Gustav Metzger was born in 1926 in Nuremberg, the son of orthodox Jews who had migrated in 1918 from Galicia (situated on the present-day border between Poland and Ukraine) to Germany. Almost all of his family members were murdered by the Nazi regime. Metzger himself, his two sisters, and his brother Max (Mendel) were able to flee to England. Gustav and his brother arrived in England in one of the last the last transports of the Refugee Children’s Movement (Kindertransports). Whenever I encountered Gustav Metzger, his small, slender form always somehow bent in on itself, I was reminded of how, during the Nazi dictatorship, the right to space was taken from some people on the basis of racist laws. Although he lived in England for so long, Metzger was stateless until his death, a position he himself insisted on keeping. His travel documentation described him as being of “Polish origin.”

Gustav Metzger was in many respects a legend in his own lifetime. If one wanted to meet him, the best plan was to go to a gallery opening or other such event in London, where one could talk with him about art and everything else. When I worked with him on the exhibition in Vienna, he had neither a postal address that he was willing to share with me nor an e-mail address nor a phone number. To organize the exhibition, he would call me every Wednesday at twelve o’clock to give me the number of a public telephone box. Following his request, I’d call him back and he’d pick up as promised and we’d discuss the matters at hand. He once even tracked me down in Liverpool in order to ensure that we would see each other in London in the coming days. In the beginning, I was irritated by the background noise Metzger produced. I mean this literally: he carried with him numerous plastic bags containing various items including, very often, a shortwave radio, with which he would keep himself constantly updated on world events. In London, we saw exhibitions together and ate in cheap self-service vegetarian restaurants; and he would often come to my hotel late at night to show me the late-night editions of the Evening Standard, which would serve as the basis for some of the pieces he made for Vienna. Indeed, Metzger was known for collecting whole mountains of newspapers, which he would then repeatedly make accessible in his exhibitions.
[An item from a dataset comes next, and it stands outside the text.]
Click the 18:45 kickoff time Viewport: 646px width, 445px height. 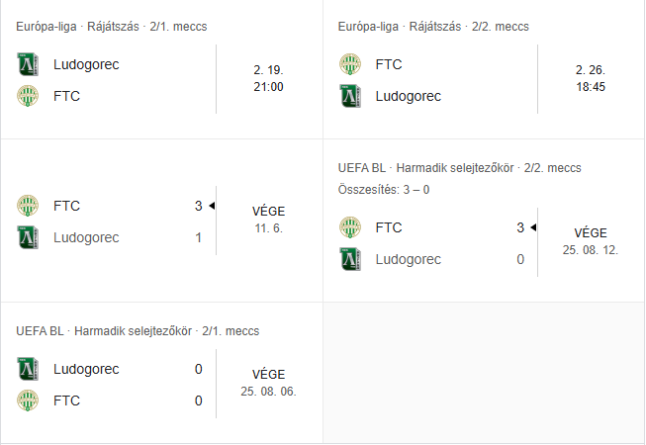(591, 87)

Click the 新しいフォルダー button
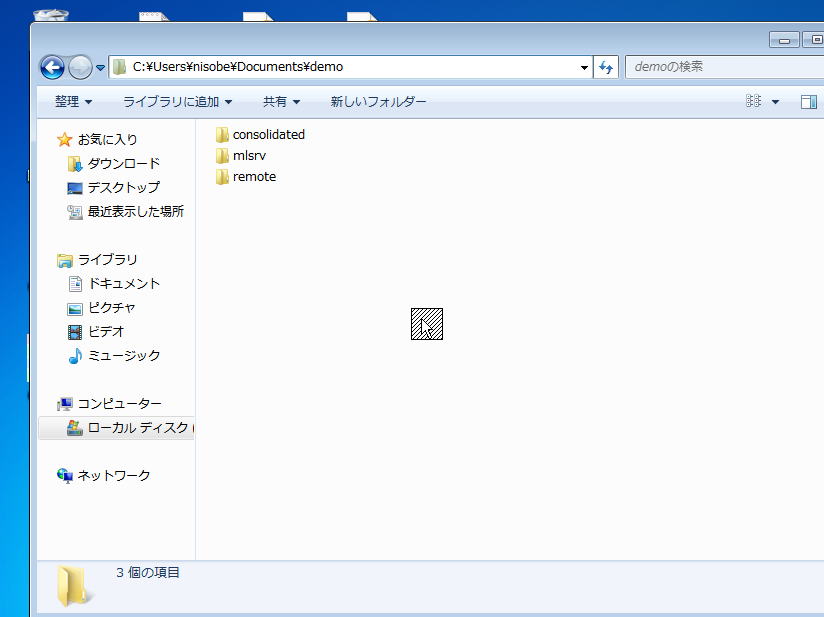click(378, 102)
I am currently based in Salzburg for work, where the Berlin-born Jewish futurologist Robert Jungk lived from 1970 until his death in 1994. In 1982, Jungk met Metzger in the course of planning the anti-nuclear project “Convergence 84.” Another prominent witness of the National Socialists’ program of mass extermination, also in Salzburg: Marko Feingold, a man who survived four concentration camps and then, by coincidence (as, in fact, he’s from Vienna) ended up here. Now in his 104th year of life, he lives to “bear witness,” as he himself says.

We must now ourselves ensure, without Metzger’s presence, that things do not merely become history, but assist with a “history of history” (Geschichte Geschichte), as the artist titled his exhibition and accompanying publication at Vienna’s Generali Foundation in 2005. We must ensure a mediatized history then, just as Metzger’s auto-destructive and auto-creative works about art are themselves mediations of destruction and creation. Legitimized racism can quickly become the norm in countries where we didn’t expect it (most recently in the United States); the destruction of our living environment takes place on a daily basis, and we have, perhaps, grown somehow accustomed to it. We must do far more to oppose it – especially given that we must face the future without Gustav Metzger.

Translation: Ben Caton

For legal reasons, the images that accompanied this text at the time of publication can no longer be shown.